_TRECHO DO TEXTO_.
Cada uma das suas obras conta uma história, os traços traduzem “o que ele experiencia” e há motivos por detrás das cores e dos sítios que retrata. Por isso, não é de estranhar que, quando o conheceu, Fábio Perroni teve poucas dúvidas sobre o seu talento: “Achei incrível. Pensei: ‘O cara é um artista!’”, conta ao PÚBLICO. Com Xavier, o artista brasileiro de 46 anos trabalhou na criação de uma obra que será leiloada na wine house Vinhos do Bairro, em Guimarães. O estabelecimento acolhe, a partir desta sexta-feira, a exposição Origine, composta por obras inéditas de Perroni; os trabalhos estarão à venda e parte do valor seguirá para a APCG. Para além disso, o valor arrecadado do leilão reverterá para a associação.

_TAREFA 1_. Edite o trecho do texto desde "Cada uma das" até "para a associação.", trocando "wine house" por "garrafeira".
_TAREFA 2_. Liste, uma vez cada, todos os nomes próprios que aparecem no trecho do texto.
Os registos são material à parte, sem ligação ao trecho do texto.

(Itens guardados)
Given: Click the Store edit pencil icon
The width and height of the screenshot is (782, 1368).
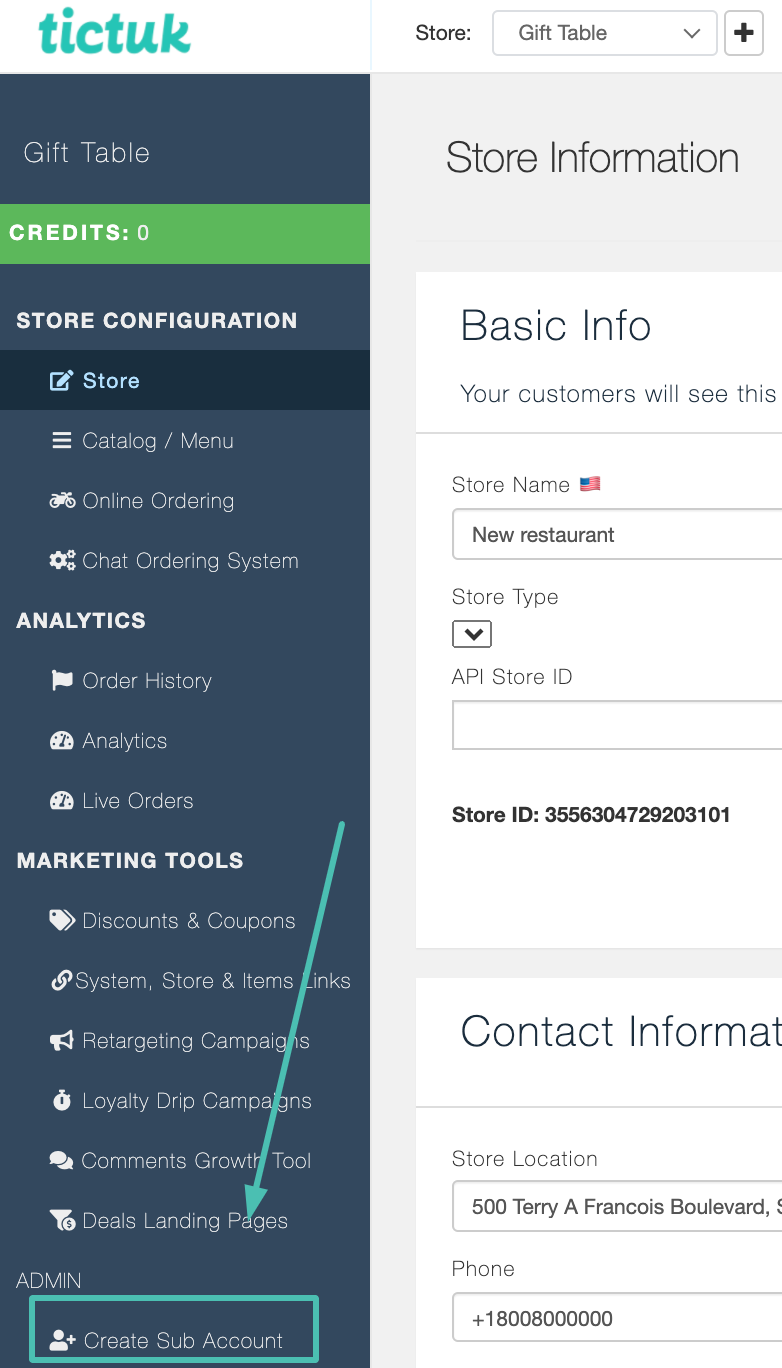Looking at the screenshot, I should 62,381.
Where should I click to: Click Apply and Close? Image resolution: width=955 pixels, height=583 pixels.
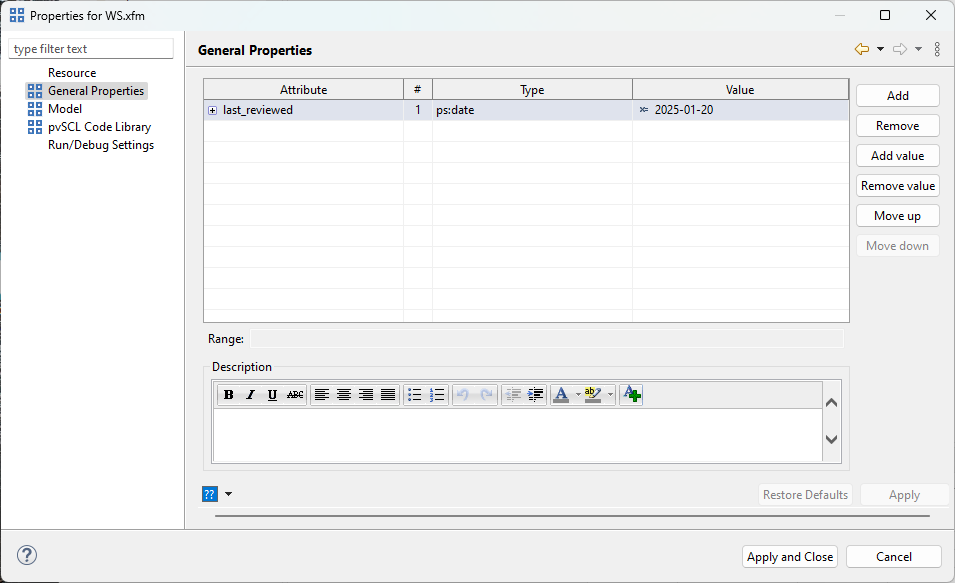pyautogui.click(x=789, y=556)
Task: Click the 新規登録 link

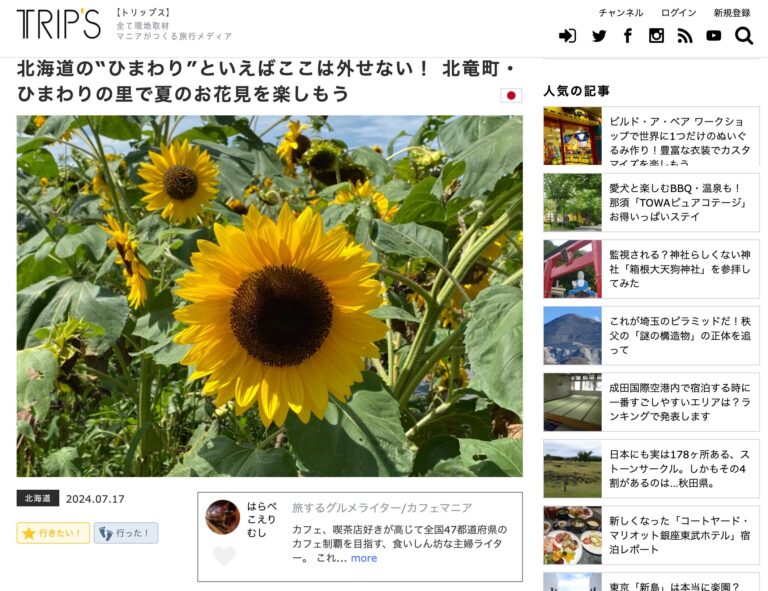Action: point(732,13)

_SOLUÇÃO 1_.
Cada uma das suas obras conta uma história, os traços traduzem “o que ele experiencia” e há motivos por detrás das cores e dos sítios que retrata. Por isso, não é de estranhar que, quando o conheceu, Fábio Perroni teve poucas dúvidas sobre o seu talento: “Achei incrível. Pensei: ‘O cara é um artista!’”, conta ao PÚBLICO. Com Xavier, o artista brasileiro de 46 anos trabalhou na criação de uma obra que será leiloada na garrafeira Vinhos do Bairro, em Guimarães. O estabelecimento acolhe, a partir desta sexta-feira, a exposição Origine, composta por obras inéditas de Perroni; os trabalhos estarão à venda e parte do valor seguirá para a APCG. Para além disso, o valor arrecadado do leilão reverterá para a associação.

_SOLUÇÃO 2_.
Fábio Perroni
PÚBLICO
Xavier
Vinhos do Bairro
Guimarães
Origine
APCG